* WHAT IS EXPECTED
In the records, find each line where "avatar" occurs, and copy it.

(Items listed in a dataset)

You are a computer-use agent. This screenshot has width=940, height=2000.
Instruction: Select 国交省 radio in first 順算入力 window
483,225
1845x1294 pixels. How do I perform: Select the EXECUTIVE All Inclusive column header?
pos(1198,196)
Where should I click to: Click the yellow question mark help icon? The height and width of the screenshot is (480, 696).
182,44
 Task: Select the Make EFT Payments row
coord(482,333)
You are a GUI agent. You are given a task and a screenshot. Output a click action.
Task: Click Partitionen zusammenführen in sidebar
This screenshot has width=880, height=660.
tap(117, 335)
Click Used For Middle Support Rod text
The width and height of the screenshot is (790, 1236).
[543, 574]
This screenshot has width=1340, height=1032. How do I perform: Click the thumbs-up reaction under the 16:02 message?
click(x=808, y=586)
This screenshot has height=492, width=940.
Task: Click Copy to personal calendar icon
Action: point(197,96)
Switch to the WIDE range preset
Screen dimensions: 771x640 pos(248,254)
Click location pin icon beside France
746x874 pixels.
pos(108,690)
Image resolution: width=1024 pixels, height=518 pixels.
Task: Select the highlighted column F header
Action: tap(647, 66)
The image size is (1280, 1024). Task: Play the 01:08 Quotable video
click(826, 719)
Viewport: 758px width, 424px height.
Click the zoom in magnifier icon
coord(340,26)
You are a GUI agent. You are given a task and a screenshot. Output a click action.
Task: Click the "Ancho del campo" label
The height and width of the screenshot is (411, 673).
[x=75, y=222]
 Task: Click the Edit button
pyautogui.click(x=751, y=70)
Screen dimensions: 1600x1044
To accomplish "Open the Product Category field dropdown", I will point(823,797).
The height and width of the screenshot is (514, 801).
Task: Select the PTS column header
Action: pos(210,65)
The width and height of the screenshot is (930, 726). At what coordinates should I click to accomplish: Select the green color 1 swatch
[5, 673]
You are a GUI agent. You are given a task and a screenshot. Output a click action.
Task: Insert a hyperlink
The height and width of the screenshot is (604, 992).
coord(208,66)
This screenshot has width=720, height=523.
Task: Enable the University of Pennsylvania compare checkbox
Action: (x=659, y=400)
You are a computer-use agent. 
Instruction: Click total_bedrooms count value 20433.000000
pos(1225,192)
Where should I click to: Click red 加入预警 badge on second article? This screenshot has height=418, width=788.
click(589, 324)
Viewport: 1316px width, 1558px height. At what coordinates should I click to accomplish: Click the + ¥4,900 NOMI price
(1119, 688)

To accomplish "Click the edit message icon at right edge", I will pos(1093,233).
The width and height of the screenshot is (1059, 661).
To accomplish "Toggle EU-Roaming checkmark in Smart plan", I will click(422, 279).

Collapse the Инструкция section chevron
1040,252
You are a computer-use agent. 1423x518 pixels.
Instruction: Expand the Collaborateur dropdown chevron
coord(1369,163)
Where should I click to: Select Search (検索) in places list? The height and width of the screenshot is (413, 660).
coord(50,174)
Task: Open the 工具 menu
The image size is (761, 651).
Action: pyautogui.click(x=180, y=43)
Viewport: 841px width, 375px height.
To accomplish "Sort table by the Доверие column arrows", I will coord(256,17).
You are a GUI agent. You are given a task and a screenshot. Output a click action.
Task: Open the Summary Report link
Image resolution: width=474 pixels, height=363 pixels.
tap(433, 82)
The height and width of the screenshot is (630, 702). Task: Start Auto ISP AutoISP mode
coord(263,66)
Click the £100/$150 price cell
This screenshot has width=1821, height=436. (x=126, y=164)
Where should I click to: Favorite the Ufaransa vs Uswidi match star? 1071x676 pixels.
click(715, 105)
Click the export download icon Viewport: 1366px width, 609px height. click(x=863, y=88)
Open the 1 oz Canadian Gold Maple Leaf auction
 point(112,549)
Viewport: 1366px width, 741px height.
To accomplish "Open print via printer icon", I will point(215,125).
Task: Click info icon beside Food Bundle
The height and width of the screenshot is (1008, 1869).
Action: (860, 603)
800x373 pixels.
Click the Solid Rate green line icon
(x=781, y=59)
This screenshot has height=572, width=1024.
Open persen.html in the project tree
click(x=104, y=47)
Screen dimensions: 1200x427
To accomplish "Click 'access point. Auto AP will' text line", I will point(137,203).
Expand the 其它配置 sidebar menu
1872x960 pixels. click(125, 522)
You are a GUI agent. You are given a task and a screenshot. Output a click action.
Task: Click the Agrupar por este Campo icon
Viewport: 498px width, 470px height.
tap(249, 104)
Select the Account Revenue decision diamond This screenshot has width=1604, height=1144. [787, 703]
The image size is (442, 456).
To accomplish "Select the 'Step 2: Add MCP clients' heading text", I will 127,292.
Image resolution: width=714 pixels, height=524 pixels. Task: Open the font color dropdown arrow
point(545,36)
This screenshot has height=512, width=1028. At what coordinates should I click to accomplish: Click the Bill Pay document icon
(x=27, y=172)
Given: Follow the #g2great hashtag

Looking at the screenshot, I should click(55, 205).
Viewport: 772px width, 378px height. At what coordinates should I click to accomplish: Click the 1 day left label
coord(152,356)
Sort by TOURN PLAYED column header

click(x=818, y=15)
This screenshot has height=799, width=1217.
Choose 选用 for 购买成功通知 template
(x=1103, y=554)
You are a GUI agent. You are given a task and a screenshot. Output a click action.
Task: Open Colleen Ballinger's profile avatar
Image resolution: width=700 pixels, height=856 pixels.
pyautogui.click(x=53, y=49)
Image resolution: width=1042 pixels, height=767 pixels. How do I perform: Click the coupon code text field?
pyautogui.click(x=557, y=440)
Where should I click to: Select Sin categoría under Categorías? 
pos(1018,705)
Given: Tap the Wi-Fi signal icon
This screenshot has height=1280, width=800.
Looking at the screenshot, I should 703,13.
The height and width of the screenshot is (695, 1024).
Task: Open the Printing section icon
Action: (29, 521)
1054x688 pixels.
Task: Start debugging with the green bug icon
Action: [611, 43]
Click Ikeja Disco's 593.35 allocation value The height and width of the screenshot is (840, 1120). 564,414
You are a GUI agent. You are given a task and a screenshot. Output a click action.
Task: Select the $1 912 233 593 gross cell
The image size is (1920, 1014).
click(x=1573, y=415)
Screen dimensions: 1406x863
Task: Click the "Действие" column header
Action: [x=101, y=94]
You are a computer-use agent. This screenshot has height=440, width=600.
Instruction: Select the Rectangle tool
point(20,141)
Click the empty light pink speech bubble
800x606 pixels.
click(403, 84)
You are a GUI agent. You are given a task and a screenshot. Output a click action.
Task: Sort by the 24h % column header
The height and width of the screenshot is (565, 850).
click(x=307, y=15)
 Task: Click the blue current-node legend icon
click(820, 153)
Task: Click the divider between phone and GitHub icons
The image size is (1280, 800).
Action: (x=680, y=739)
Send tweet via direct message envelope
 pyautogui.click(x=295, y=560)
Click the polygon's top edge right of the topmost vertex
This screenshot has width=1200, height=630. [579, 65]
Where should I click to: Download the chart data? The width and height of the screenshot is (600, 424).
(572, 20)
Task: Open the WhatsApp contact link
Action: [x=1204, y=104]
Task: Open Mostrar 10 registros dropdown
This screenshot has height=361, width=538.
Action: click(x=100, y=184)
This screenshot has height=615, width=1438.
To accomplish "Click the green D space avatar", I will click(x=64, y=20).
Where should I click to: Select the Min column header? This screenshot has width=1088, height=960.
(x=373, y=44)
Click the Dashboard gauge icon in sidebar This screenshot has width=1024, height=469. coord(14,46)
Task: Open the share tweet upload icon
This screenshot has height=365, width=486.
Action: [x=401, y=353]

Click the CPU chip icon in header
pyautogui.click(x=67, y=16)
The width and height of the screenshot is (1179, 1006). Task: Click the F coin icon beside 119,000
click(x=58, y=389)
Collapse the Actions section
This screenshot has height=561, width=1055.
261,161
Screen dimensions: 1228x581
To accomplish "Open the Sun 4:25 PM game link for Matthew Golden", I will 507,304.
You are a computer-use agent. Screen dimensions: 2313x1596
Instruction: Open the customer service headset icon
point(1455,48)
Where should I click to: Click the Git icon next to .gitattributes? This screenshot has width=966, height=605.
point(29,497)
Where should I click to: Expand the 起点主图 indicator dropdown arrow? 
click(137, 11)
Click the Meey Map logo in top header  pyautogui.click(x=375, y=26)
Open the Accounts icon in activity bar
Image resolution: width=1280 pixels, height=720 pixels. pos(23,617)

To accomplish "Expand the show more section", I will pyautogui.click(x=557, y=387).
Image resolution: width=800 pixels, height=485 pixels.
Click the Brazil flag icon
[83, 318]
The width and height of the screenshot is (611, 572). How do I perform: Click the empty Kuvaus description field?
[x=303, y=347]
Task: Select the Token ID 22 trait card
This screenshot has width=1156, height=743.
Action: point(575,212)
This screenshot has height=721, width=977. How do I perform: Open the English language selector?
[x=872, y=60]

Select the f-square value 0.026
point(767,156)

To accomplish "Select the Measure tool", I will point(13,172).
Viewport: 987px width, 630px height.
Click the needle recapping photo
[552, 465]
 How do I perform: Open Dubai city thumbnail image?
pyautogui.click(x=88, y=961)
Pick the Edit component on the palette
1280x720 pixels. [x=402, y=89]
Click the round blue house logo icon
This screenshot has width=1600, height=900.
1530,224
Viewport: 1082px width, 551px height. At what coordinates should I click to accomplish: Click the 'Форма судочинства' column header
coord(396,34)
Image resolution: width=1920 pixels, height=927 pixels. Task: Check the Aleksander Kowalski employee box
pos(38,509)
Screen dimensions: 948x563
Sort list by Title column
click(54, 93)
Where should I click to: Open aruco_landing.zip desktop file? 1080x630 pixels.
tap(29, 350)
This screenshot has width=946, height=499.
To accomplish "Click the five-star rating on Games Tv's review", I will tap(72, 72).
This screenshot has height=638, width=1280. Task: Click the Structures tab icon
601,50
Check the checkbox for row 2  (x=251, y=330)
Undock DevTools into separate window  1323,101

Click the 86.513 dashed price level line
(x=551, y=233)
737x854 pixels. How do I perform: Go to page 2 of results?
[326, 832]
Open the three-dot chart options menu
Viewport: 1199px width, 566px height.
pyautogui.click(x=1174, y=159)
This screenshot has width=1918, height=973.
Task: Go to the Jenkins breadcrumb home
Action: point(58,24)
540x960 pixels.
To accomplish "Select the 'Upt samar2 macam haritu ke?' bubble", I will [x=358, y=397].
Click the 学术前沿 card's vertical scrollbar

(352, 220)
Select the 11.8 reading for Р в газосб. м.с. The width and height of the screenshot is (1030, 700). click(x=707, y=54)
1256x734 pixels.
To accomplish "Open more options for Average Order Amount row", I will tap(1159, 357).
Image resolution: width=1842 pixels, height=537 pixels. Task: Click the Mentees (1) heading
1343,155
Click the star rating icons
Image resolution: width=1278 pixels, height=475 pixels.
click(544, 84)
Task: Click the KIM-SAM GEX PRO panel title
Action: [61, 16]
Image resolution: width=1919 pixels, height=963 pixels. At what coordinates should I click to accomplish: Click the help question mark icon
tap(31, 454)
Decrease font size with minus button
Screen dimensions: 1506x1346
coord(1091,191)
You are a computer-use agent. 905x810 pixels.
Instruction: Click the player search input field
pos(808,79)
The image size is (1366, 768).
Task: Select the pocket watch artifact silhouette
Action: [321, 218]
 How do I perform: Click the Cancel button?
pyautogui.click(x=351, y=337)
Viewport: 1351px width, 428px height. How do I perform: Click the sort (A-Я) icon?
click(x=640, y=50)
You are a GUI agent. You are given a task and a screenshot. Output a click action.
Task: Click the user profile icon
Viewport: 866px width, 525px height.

* YOUR RESPONSE
Task: Open Colleen Ballinger's profile avatar
To accomplish "Click the green D space avatar", I will click(x=64, y=20).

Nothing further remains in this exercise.